Here are a few tips for what to look for in a flame graph:
- The wider and deeper a block of the same lines are, the more frequently that code path contributed to an ANR.
- Finding a common line that branches into several distinct points could indicate a possible root cause.
- The same function call will happen in many different lines. By comparing the lines before and after these instances, you can get a sense of how deterministic that call is in relation to the ANR.
Remember that above all else, these flame graphs are meant to visualize a given package’s impact across ANRs. Not every package will have immediately obvious results. If a flame graph has very few dominant patterns, it’s a good indication of many distinct root causes.
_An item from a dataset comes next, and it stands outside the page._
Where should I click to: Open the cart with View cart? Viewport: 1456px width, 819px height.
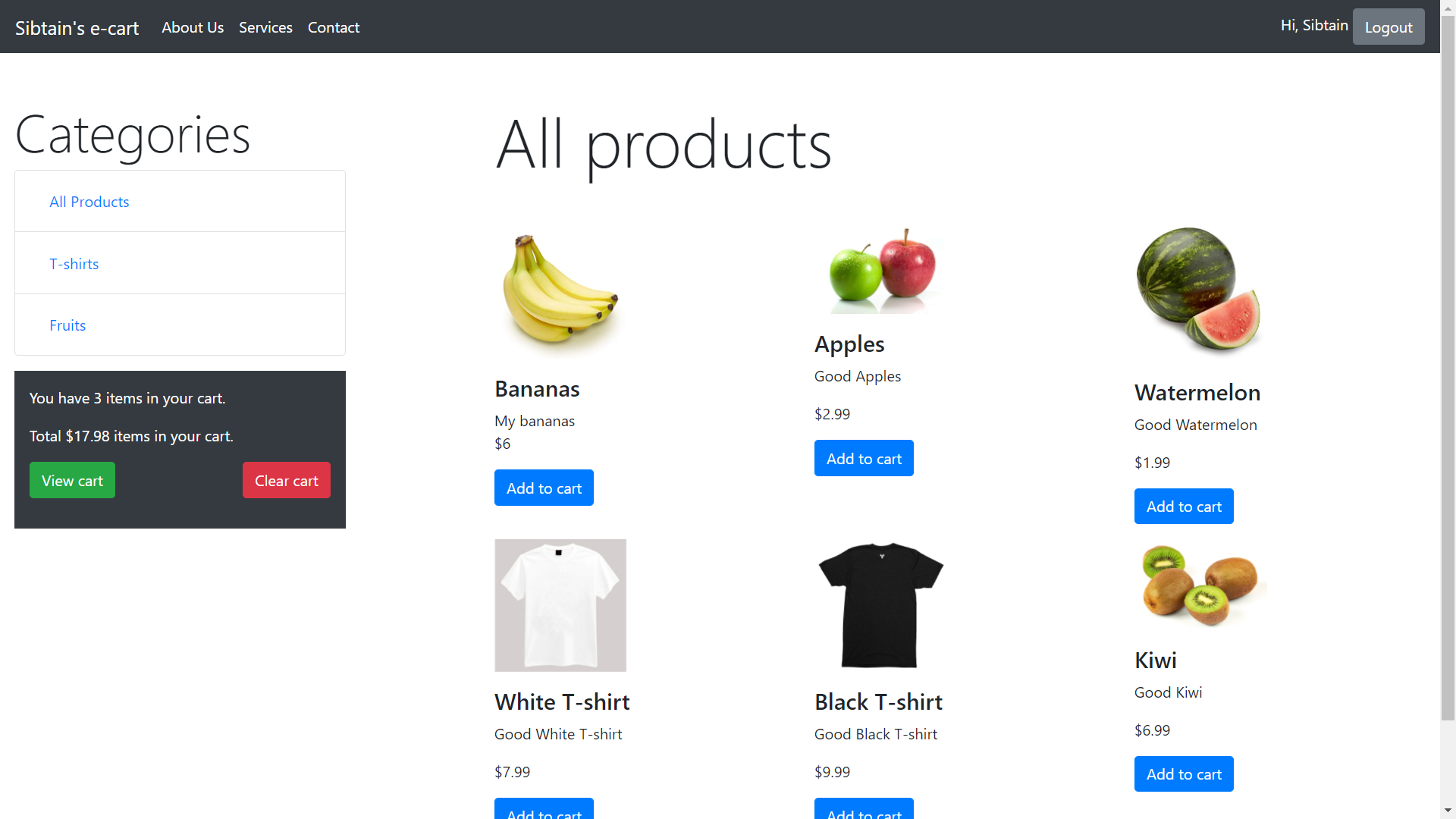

You access this functionality by clicking on a specific package from the ANR Summary page. Each flame graph is calculated based on all the stack traces that contain the given package. In addition, the filters you’ve applied in the previous page will carry over, and you can add/remove filters here as well.
And that’s it! We’ve redesigned our ANR system to provide the most actionable data to prioritize and solve the ANRs that have the largest business impact. Embrace collects multiple stack traces for every ANR so your team has full visibility across every type of app freeze and how the code evolved throughout their duration. Embrace groups ANRs by package so your team can quickly identify and measure the impact of first and third-party code on your ANR rate. Finally, Embrace creates flame graphs for each package that highlight the lines of code that contributed to ANRs.
We’re excited to learn how this new ANR functionality helps you identify, prioritize, and solve ANRs faster than ever before. As always, please share any feedback so we can continue to build features and improvements that help your team be successful.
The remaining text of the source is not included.